Please quote the data below word for word, from the first line to the last.

* Exercise data
++++++++
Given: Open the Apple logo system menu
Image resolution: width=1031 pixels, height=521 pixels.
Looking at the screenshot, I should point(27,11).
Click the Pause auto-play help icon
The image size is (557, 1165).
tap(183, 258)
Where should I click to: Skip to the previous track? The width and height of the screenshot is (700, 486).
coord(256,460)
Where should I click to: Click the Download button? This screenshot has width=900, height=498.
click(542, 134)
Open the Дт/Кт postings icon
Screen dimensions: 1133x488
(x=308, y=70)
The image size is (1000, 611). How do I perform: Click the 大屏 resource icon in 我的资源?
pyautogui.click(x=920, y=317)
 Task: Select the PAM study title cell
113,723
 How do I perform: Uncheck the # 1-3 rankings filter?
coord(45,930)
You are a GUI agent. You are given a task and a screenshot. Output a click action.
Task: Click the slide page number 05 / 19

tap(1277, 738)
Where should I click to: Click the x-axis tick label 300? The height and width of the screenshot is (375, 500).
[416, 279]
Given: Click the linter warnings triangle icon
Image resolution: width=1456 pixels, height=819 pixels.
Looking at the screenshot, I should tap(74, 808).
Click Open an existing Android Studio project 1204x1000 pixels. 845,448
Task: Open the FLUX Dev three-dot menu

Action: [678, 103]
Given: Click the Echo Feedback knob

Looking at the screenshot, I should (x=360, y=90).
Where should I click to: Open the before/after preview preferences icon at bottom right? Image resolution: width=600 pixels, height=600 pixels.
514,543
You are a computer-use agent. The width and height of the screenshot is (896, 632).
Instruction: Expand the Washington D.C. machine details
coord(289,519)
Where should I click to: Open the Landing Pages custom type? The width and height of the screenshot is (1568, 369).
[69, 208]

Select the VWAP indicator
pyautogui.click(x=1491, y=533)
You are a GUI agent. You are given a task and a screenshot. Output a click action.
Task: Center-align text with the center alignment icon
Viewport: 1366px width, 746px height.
++++++++
* Solved problem
Given: Open the Apple logo system menu
Image resolution: width=1031 pixels, height=521 pixels.
Looking at the screenshot, I should point(27,11).
Click the Pause auto-play help icon
The image size is (557, 1165).
tap(183, 258)
Where should I click to: Skip to the previous track? The width and height of the screenshot is (700, 486).
coord(256,460)
Where should I click to: Click the Download button? This screenshot has width=900, height=498.
click(542, 134)
Open the Дт/Кт postings icon
Screen dimensions: 1133x488
(x=308, y=70)
The image size is (1000, 611). How do I perform: Click the 大屏 resource icon in 我的资源?
pyautogui.click(x=920, y=317)
 Task: Select the PAM study title cell
113,723
 How do I perform: Uncheck the # 1-3 rankings filter?
coord(45,930)
You are a GUI agent. You are given a task and a screenshot. Output a click action.
Task: Click the slide page number 05 / 19

tap(1277, 738)
Where should I click to: Click the x-axis tick label 300? The height and width of the screenshot is (375, 500).
[416, 279]
Given: Click the linter warnings triangle icon
Image resolution: width=1456 pixels, height=819 pixels.
Looking at the screenshot, I should tap(74, 808).
Click Open an existing Android Studio project 1204x1000 pixels. 845,448
Task: Open the FLUX Dev three-dot menu

Action: [678, 103]
Given: Click the Echo Feedback knob

Looking at the screenshot, I should (x=360, y=90).
Where should I click to: Open the before/after preview preferences icon at bottom right? Image resolution: width=600 pixels, height=600 pixels.
514,543
You are a computer-use agent. The width and height of the screenshot is (896, 632).
Instruction: Expand the Washington D.C. machine details
coord(289,519)
Where should I click to: Open the Landing Pages custom type? The width and height of the screenshot is (1568, 369).
[69, 208]

Select the VWAP indicator
pyautogui.click(x=1491, y=533)
You are a GUI agent. You are given a task and a screenshot. Output a click action.
Task: Center-align text with the center alignment icon
Viewport: 1366px width, 746px height.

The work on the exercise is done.